In the summer of 1996, my team at CNN Interactive produced what was, to our knowledge, the first commercial internet video webcast. We covered the Presidential conventions — both of them — live, streaming video over a medium that most of our audience accessed through a 28.8k dial-up modem.

To put that in context: 28.8k means 28,800 bits per second. A standard definition video stream today runs at roughly 200 times that. What we were delivering was small, blocky, and buffered constantly. It looked like watching a news broadcast through a keyhole in a fogged-up window. We thought it was the most remarkable thing in the world.

The technology we were working with was barely real. RealNetworks — then called Progressive Networks — had released RealAudio in 1995 and RealVideo shortly after. Encoding live video into a format that could travel over phone lines required hardware that filled a rack and threw heat like a furnace. The stream could drop without warning. The servers could fall over. At any moment the whole thing could just stop.

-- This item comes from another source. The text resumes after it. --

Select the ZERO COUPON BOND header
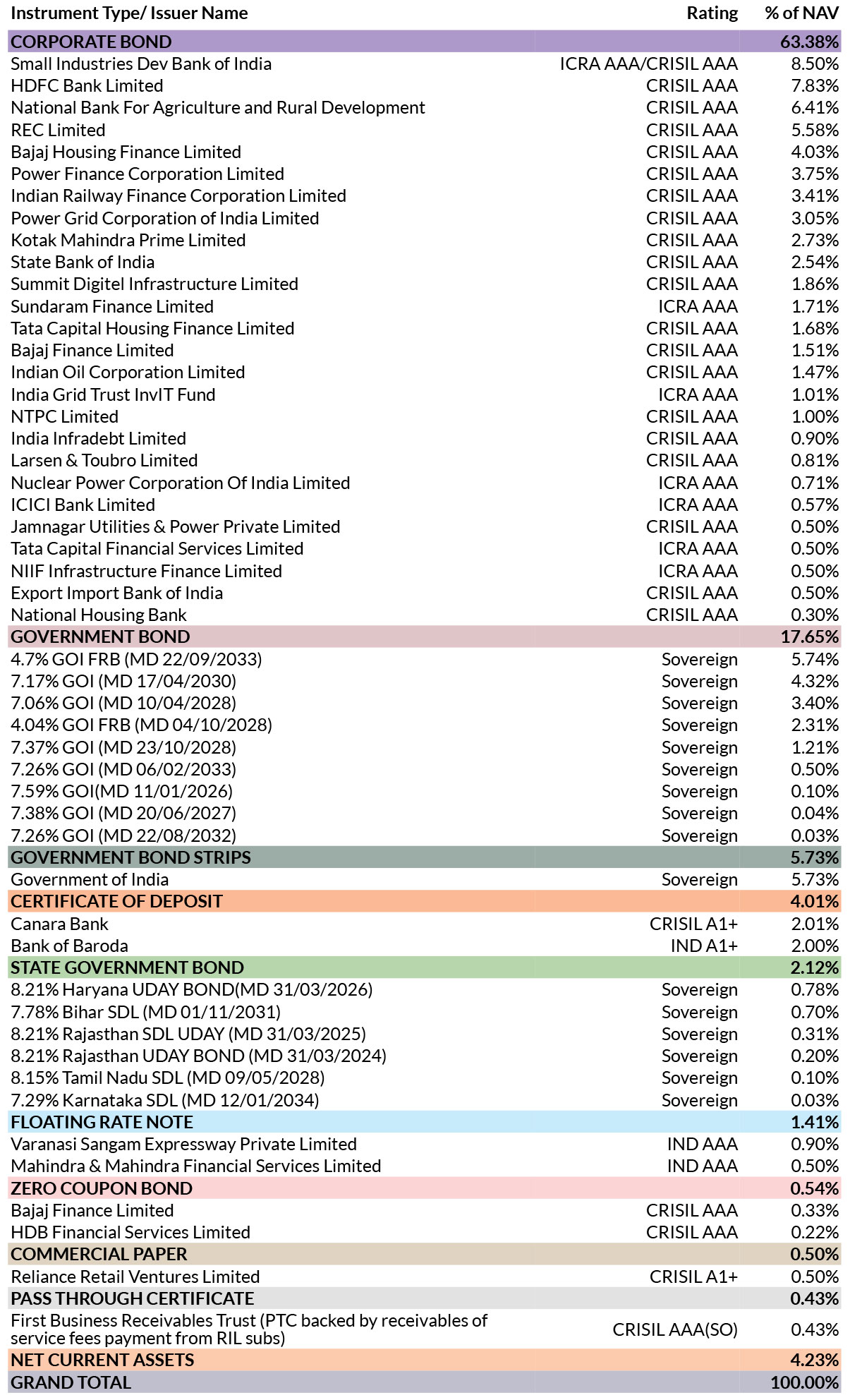Screen dimensions: 850x1400 (425, 1188)

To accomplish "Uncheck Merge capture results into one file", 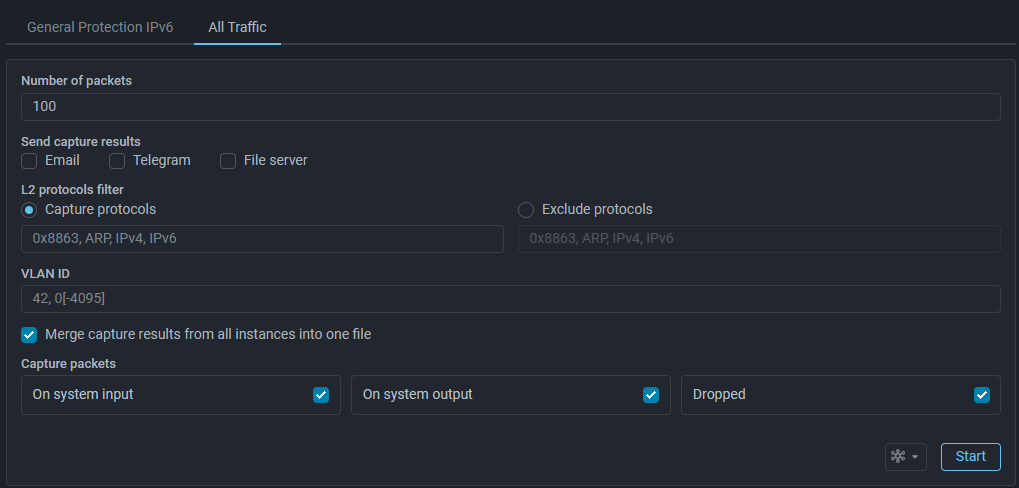I will (x=29, y=335).
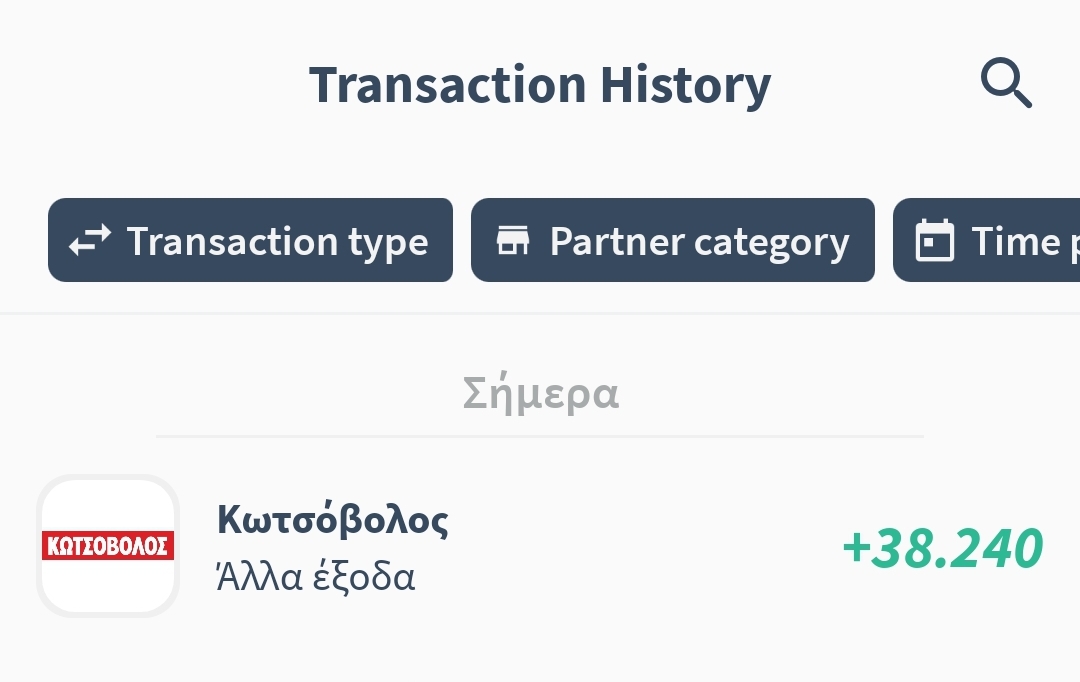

It didn’t stop. We ran for days. People watched — not many by any standard that would matter now, but they watched. Journalists, political junkies, early adopters who had fast enough connections to get something approaching a coherent image. We got press coverage. We felt, with full sincerity, that we were witnessing the beginning of something.

What I remember most isn’t the technology. It’s the feeling in the room — the particular electricity of people doing something that has never been done before. There’s no manual for that. You make decisions based on incomplete information, under time pressure, with equipment that wasn’t designed for what you’re asking it to do. You solve problems you couldn’t have anticipated because they couldn’t have existed until this moment. And then it works, and for a few seconds everyone in the room looks at each other with the same expression: we just did that.

I’ve been chasing that feeling my whole career. Some of the rooms I’ve been in since have been bigger, with higher stakes and larger budgets. A few of them have had it. Most haven’t. It turns out that feeling isn’t a function of scale or resources. It’s a function of doing something genuinely new with people who care about it.

The 1996 webcast was watched by a fraction of a fraction of the audience that watched the conventions on television. Nobody remembers it. The technology it was built on is completely obsolete. But somewhere in the Internet Archive there are probably a few frames of blocky, compressed video of a Presidential convention that were delivered over a phone line to someone sitting at a desk in 1996, watching the future happen on a 15-inch CRT monitor.

I’m glad I was there for it.

This is the first in an occasional series about the early years of the web — what it felt like to build things when the medium was new enough that nobody really knew what they were doing.